__Text shown__.
========================================================================

How to Grow and Care for Snake Plant

a snake plant on a side table

The Spruce / Alonda Baird 

Dracaena trifasciata, commonly known as the snake plant, is one of the most popular and hardy species of houseplants. Up until 2017, it was botanically classified as Sansevieria trifasciata, but its commonalities with dracaena species were too many to overlook. The plant features stiff, sword-like leaves ranging from 6 inches to 8 feet tall. Snake plants can vary in color; although, many have green banded leaves and commonly feature a yellow border. These plants are easy to grow and, in many cases, indestructible. They will thrive in very bright light or almost dark corners of the house. These plants generally grow slowly in indoor light, but increasing its light exposure will boost growth if it gets a few hours of direct sun. If planting or repotting, do it in the spring. If you have pets, beware of this plant, which contains saponins, a toxic substance if ingested by dogs or cats.

Common Name Snake plant, viper's bowstring hemp, St. George's sword
Botanical Name Dracaena trifasciata (formerly Sansevieria trifasciata)
Family Asparagaceae
Plant Type Evergreen, perennial
Mature Size 0.5 ft.–8 ft. tall
Sun Exposure Partial
Soil Type Sandy, well-drained
Soil pH Slightly acidic to slightly alkaline
Bloom Time Spring (blooms are rare)
Flower Color White
Hardiness Zones 9–11 (USDA) 
Native Area West Africa (tropical)
Toxicity Toxic to dogs and cats
3:11

Snake Plant Care

Snake plant is an ideal choice for beginner gardeners; it is difficult to kill. It is an ideal container plant that grows well on the floor or on tabletop displays. Snake plant thrives in warm weather and struggles in cold conditions. This plant is drought-resistant but is prone to overwatering since it can lead to root rot. Only water the plant if the soil feels dry. These plants can go two months between waterings in the winter months. In warmer months, water every three to four weeks.

These plants were first cultivated and treasured in China because, according to folklore, the eight gods bestowed their virtues upon those who grew the plant. In 1989, NASA published a study on snake plants used for air purification and combatting "sick building syndrome." According to joint studies at the University of Georgia and Yonsei University, the snake plant can remove formaldehyde and benzene from the air.

closeup of a snake plant
The Spruce / Alonda Baird 
a snake plant
The Spruce / Alonda Baird

Light

Snake plants prefer indirect but steady light with some direct sun. They can adapt to full sun conditions and will also survive dimly lit situations.

Soil

Dracaena plants prefer a loose, well-drained potting mix. This plant will do well in sandier soils. Pick a potting media low in peat. Peat works well in many situations, but it can become tightly packed and sometimes has problems rehydrating or draining. An all-purpose cactus potting soil is a good choice.

Water

Let the soil dry between waterings. During the winter, reduce watering to monthly, or whenever the soil is dry to the touch. Err on the side of under-watering; too much water can harm the plant.

========================================================================

__What this task involves__. Reproduce the snake plant text word for word, starting with "Snake plants prefer indirect but steady light" and going on through "harm the plant.". This data comes from a separate source, not from the snake plant text.

__Data provided__.
========================================================================

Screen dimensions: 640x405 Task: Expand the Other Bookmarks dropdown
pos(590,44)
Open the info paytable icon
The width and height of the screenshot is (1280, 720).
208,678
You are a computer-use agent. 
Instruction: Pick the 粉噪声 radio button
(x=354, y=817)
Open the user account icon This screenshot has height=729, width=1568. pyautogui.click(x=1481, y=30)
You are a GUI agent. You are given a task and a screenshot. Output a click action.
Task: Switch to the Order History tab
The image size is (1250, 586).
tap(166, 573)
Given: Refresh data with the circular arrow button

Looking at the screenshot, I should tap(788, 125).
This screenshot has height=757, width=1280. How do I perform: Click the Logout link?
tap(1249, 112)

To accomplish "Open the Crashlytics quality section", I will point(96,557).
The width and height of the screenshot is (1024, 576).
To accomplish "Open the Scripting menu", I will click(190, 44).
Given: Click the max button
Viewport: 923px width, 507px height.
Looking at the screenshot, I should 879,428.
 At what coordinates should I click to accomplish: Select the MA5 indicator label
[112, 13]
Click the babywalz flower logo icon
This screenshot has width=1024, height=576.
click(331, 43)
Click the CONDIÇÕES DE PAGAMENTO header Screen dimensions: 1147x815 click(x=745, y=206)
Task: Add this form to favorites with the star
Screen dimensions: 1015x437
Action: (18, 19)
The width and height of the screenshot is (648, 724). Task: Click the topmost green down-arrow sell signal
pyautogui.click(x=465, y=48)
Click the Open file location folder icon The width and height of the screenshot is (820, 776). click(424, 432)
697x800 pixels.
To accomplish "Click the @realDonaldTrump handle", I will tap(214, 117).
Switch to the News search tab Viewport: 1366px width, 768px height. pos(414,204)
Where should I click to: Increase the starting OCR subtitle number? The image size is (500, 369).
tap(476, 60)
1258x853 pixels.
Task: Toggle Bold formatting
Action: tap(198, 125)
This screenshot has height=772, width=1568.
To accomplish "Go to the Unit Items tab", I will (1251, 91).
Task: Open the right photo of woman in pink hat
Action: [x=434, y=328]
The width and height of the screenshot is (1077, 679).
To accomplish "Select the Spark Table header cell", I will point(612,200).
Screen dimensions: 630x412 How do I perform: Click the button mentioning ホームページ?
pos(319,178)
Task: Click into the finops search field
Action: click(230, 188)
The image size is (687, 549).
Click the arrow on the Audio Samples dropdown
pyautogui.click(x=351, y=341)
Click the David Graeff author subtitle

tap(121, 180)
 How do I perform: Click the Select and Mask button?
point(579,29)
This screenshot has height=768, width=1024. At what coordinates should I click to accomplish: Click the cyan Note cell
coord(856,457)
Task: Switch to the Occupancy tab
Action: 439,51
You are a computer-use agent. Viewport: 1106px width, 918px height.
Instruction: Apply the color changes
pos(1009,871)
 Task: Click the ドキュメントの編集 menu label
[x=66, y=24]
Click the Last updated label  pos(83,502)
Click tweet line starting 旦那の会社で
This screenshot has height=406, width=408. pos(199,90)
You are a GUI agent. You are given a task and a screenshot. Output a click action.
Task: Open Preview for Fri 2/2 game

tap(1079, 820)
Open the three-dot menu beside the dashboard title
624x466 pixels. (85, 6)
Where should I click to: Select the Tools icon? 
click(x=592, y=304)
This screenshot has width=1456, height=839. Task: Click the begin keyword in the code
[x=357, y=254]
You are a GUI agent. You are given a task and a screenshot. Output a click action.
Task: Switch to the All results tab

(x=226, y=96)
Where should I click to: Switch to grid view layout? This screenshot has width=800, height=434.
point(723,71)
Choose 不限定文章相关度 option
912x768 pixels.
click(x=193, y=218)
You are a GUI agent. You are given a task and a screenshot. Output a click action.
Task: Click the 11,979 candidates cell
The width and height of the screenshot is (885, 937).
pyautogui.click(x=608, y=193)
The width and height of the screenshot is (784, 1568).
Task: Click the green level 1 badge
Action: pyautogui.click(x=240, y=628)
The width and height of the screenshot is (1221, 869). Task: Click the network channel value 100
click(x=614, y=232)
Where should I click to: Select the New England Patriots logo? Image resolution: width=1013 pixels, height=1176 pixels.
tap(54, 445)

========================================================================

__Output below__.
Snake plants prefer indirect but steady light with some direct sun. They can adapt to full sun conditions and will also survive dimly lit situations.

Soil

Dracaena plants prefer a loose, well-drained potting mix. This plant will do well in sandier soils. Pick a potting media low in peat. Peat works well in many situations, but it can become tightly packed and sometimes has problems rehydrating or draining. An all-purpose cactus potting soil is a good choice.

Water

Let the soil dry between waterings. During the winter, reduce watering to monthly, or whenever the soil is dry to the touch. Err on the side of under-watering; too much water can harm the plant.